Reincarnation has its own geography. As the long path of our soul journey winds around the Earth, we build up all kinds of personal associations with particular places. Those bonds can be strong enough to continue calling to us over great distances of time and space. When we go back to those places, we often recognize them with a strong feeling of déjà vu – a deep inner knowing that we’ve been there before.
When Jeff visited Assisi for the first time, he had an extraordinary déjà vu experience. He knew exactly how the town was laid out, and found his way around easily without a map. He also remembered buildings that had once been there, but had now disappeared. He said it felt like he’d come home.
The writer Louis Bromfield was sure that his love of France came from an earlier life. ‘Nothing ever surprised or astonished me there,’ he wrote. ‘No landscape, no forest, no château, no Paris street, no provincial town ever seemed strange. I had seen it all before. It was a country and a people that I knew well.’ Ever since childhood, the hypnotherapist Arnall Bloxham had vivid dreams of earlier times. One of those dreams came true when he visited the Cotswolds for the first time.

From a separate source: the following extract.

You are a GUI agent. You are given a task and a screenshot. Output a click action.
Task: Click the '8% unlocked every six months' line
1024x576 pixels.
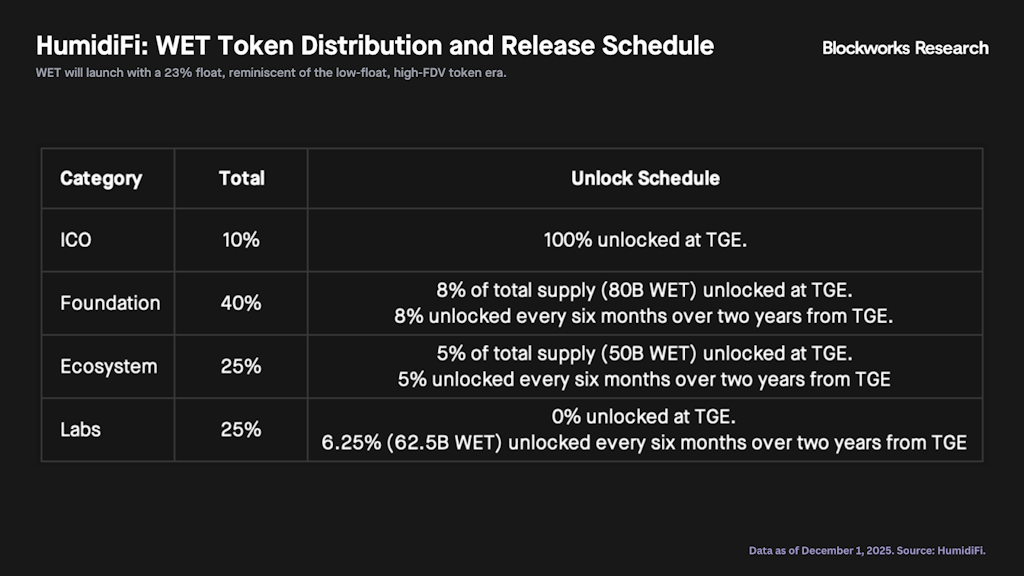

It began with a strong déjà vu feeling about a certain steep hill. In one of his recurring dreams he was always going down that hill in a bumpy coach – and feeling travel sick. Even though he’d never been there before, he somehow knew that at the bottom of the hill there’d be big iron gates between two towers. That was the entrance to Sudeley Castle in Gloucestershire – which he instantly recognized as his home in a previous life. Once inside, he immediately knew where everything was. He was able to show his wife and friend around, identifying all the rooms and special features without a guidebook. While the déjà vu experience gives us big clues about our former lives, there are also many other ways in which past-life places may call to us. The main reasons for this are:
1. To complete unfinished business.
2. To heal a negative past-life effect.
3. To strengthen a positive past-life effect.